Task requirements - From the entries below, retype only the lines from the one with "Task: Click the March 2021 subtitle" through the one with "Click the Pts", exactly as written.

--------------------------------------------------

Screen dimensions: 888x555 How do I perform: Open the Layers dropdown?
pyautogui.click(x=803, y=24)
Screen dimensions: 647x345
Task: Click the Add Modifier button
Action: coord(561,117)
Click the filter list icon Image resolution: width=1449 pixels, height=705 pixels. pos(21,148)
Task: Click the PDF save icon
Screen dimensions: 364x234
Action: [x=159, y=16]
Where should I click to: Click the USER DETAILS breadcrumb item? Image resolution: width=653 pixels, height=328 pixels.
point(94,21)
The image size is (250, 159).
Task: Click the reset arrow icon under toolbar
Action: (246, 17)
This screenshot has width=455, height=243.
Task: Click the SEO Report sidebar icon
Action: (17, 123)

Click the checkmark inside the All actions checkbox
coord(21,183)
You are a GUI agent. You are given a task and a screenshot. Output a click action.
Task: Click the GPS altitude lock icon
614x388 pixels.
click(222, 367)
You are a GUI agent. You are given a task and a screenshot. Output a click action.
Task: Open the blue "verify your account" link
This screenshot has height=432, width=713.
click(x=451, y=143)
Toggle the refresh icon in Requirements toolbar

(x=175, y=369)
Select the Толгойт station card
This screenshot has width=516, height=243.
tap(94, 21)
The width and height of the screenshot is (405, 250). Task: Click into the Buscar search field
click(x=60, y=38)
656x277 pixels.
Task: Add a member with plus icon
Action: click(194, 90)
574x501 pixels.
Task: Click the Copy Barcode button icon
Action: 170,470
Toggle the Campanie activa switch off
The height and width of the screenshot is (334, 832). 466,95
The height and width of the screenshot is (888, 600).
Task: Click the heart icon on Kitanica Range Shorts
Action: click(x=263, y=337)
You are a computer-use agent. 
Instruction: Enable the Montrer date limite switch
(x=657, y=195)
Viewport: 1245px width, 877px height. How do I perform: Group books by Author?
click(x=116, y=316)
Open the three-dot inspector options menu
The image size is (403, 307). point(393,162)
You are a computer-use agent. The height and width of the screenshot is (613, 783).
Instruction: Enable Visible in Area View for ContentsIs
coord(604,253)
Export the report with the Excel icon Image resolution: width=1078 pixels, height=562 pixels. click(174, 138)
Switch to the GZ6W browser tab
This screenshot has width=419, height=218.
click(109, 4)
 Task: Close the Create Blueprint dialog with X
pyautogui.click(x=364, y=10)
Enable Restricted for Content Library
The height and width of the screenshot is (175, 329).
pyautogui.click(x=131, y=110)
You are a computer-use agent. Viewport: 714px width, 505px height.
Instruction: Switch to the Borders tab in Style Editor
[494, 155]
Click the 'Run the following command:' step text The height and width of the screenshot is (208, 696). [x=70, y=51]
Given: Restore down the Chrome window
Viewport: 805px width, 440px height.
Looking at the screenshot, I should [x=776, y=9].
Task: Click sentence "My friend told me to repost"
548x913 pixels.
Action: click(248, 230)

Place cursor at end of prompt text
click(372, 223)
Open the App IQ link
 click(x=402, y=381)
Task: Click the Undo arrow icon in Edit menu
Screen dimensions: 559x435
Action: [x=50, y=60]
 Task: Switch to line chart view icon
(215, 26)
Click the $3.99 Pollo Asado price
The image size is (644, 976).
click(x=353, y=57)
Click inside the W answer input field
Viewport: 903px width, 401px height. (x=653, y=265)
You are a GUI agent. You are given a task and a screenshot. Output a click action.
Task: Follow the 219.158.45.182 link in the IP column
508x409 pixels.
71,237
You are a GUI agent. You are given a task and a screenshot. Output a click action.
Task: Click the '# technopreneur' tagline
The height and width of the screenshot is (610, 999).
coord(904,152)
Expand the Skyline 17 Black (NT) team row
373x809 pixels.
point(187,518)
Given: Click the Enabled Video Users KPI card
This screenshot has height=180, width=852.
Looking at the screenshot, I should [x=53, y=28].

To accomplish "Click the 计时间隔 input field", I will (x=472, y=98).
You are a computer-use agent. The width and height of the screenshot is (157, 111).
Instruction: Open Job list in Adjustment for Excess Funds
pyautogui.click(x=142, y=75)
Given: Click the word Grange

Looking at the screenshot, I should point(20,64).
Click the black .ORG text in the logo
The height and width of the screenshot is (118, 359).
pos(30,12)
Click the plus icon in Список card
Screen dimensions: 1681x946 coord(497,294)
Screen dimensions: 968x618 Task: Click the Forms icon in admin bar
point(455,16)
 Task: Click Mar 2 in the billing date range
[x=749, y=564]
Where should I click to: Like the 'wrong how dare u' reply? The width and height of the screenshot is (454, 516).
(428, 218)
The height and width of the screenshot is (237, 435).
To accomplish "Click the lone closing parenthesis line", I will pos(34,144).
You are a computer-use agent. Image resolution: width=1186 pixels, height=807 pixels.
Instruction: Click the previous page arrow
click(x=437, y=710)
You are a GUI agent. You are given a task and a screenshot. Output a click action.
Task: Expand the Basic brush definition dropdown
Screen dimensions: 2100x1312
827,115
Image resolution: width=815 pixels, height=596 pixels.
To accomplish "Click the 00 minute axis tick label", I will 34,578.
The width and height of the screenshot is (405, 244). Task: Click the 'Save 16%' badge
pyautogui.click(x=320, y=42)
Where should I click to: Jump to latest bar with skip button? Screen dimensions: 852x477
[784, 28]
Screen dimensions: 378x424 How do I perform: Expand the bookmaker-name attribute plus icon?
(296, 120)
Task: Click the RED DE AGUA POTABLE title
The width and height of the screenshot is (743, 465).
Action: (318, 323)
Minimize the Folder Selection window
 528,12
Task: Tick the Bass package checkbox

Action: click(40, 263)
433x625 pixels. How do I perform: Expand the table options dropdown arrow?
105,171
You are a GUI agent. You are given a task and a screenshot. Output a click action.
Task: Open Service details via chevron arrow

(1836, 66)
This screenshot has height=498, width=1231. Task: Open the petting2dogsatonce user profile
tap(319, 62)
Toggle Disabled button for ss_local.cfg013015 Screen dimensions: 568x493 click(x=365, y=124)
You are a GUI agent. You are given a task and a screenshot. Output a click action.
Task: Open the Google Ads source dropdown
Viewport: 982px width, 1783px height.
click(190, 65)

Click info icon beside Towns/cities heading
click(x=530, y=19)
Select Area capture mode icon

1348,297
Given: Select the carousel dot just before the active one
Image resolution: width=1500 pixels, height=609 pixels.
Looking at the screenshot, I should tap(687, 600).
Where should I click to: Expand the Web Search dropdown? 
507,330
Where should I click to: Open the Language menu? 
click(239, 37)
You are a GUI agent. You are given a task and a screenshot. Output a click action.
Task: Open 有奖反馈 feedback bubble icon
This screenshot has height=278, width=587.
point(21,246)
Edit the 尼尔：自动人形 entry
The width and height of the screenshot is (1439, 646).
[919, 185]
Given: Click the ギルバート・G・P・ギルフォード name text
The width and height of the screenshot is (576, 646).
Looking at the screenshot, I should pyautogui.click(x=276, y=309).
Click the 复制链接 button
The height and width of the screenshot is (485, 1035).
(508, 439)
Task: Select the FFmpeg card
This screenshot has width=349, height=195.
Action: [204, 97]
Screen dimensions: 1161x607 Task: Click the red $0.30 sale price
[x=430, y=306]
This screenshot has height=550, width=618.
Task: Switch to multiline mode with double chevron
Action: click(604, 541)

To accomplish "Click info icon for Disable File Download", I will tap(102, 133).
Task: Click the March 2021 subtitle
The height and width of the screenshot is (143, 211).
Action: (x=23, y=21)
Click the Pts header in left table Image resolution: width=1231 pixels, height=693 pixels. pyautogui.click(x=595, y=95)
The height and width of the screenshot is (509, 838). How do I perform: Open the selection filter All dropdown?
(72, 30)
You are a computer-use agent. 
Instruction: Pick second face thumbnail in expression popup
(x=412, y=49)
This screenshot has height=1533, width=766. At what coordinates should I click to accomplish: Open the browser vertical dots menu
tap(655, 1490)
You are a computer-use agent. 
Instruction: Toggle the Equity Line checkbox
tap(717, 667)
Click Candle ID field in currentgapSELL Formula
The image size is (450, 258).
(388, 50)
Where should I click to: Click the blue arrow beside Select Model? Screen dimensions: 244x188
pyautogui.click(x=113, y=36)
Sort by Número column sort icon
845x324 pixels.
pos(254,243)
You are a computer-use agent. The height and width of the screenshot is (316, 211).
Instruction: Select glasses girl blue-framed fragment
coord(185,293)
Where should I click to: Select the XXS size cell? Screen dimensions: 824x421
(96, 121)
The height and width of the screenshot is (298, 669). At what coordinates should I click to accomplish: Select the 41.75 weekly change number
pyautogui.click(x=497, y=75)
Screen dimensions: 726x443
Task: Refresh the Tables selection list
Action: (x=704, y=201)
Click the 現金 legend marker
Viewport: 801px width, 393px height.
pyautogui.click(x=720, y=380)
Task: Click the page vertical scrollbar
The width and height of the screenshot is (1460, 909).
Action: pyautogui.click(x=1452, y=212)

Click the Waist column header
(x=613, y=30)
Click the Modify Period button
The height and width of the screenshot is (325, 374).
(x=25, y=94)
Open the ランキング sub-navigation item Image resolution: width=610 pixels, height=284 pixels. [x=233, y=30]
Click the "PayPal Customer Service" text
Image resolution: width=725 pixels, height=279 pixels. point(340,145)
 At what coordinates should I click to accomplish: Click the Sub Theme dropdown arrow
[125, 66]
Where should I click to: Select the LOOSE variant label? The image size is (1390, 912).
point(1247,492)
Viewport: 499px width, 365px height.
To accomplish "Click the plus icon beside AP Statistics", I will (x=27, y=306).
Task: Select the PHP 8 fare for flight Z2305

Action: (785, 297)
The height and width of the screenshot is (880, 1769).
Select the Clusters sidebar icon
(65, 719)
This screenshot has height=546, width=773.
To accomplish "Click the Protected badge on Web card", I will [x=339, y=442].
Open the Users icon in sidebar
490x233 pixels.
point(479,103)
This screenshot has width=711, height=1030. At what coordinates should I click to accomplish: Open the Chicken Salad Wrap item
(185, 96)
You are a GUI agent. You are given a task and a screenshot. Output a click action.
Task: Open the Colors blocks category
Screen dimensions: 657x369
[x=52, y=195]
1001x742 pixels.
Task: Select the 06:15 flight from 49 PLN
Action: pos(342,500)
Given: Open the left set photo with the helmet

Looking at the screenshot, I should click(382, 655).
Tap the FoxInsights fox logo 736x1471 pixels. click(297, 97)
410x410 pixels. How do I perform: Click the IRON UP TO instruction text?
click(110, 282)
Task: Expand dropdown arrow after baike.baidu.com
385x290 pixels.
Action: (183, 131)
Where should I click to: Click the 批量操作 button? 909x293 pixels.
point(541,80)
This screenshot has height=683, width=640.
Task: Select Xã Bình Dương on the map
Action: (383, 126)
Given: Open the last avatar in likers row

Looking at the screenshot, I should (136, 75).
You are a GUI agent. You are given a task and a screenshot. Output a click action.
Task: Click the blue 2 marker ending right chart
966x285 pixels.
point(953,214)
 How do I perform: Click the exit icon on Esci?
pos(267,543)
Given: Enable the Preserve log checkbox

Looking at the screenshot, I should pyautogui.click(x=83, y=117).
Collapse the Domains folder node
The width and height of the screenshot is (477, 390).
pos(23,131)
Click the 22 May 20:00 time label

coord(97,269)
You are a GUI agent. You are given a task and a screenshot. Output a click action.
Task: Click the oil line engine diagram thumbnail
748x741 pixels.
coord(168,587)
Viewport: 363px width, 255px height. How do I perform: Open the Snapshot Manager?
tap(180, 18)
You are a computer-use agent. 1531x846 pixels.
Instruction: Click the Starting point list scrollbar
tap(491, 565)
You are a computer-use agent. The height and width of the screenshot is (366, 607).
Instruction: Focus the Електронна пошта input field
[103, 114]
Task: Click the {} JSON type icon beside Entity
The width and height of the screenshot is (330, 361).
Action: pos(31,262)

--------------------------------------------------

Exercise answer -
Task: Click the March 2021 subtitle
The height and width of the screenshot is (143, 211).
Action: (x=23, y=21)
Click the Pts header in left table Image resolution: width=1231 pixels, height=693 pixels. pyautogui.click(x=595, y=95)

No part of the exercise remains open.